Leitsatz (amtlich)

1. Über - zulassungsfreie - Grundbuchbeschwerden entscheidet nach dem bis 1.9.2009 geltenden Grundbuchverfahrensrecht bei den LG eine Zivilkammer in der Besetzung mit drei Richtern einschließlich des Vorsitzenden. Eine Zuständigkeit des Einzelrichters - wie in Beschwerden nach der ZPO - besteht hiernach nicht.

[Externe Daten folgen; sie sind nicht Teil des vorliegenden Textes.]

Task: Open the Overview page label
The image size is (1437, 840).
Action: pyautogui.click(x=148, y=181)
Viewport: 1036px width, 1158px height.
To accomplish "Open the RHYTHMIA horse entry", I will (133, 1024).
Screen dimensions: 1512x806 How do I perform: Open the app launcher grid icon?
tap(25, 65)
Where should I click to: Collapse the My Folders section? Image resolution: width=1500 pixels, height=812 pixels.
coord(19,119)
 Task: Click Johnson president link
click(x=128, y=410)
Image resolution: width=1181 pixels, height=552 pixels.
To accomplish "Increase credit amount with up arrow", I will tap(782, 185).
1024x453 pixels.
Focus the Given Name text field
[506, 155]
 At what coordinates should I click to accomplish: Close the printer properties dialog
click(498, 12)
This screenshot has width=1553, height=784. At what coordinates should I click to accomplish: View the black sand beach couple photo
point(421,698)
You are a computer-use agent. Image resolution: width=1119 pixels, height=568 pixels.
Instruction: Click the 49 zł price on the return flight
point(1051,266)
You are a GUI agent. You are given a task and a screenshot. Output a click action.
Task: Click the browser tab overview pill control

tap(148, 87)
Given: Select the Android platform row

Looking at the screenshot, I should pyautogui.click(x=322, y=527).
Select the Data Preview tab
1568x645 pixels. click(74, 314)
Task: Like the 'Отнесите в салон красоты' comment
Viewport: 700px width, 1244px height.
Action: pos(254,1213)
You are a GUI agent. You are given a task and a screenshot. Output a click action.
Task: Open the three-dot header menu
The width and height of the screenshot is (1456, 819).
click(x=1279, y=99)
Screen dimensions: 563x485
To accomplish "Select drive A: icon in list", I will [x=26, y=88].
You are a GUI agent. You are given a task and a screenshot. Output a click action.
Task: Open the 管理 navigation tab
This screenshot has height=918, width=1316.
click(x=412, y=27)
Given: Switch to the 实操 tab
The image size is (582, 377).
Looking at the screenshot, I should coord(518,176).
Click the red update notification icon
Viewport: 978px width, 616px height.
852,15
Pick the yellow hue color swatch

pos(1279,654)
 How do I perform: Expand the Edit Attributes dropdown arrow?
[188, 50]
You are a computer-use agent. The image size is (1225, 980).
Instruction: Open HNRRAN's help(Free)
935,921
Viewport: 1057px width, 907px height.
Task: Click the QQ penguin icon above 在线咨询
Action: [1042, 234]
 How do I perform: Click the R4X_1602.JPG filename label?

2. Zum Prüfungsumfang des Grundbuchamts bei Behördenersuchen (hier: Eintragung einer Sicherungshypothek auf einem Grundstück der Erbengemeinschaft bei Erbschaftssteuerschulden eines Miterben).

 

Normenkette

AO §§ 265, 322 Abs. 3; ErbStG § 20 Abs. 3; GBO §§ 38, 81 Abs. 1; GVG § 75

 

Gründe

I. Der Beteiligte vollstreckt wegen Erbschaftssteuer i.H.v. derzeit 22.367,38 EUR. Der Steuerschuldner ist an einer Erbengemeinschaft beteiligt, die nicht auseinander gesetzt ist. Gegenstand der Erbmasse ist auch ein Grundstück. Der Erbschaftssteuerrückstand ist in dem Erbfall begründet, auf den die

Erbengemeinschaft zurückgeht. Gegen die beiden Miterben liegt ein Titel nicht vor. Der Beteiligte hat unter Bezugnahme auf § 20 Abs. 3 ErbStG die Eintragung einer Sicherungshypothek zu Lasten des Nachlassgrundstücks beantragt. Das AG

hat die Eintragung mit Beschluss vom 10.3.2009 abgelehnt. Die Einzelrichterin des LG hat die hiergegen eingelegte Beschwerde mit Beschluss vom 29.4.2009 als unbegründet zurückgewiesen. Hiergegen richtet sich die weitere Beschwerde des Beteiligten.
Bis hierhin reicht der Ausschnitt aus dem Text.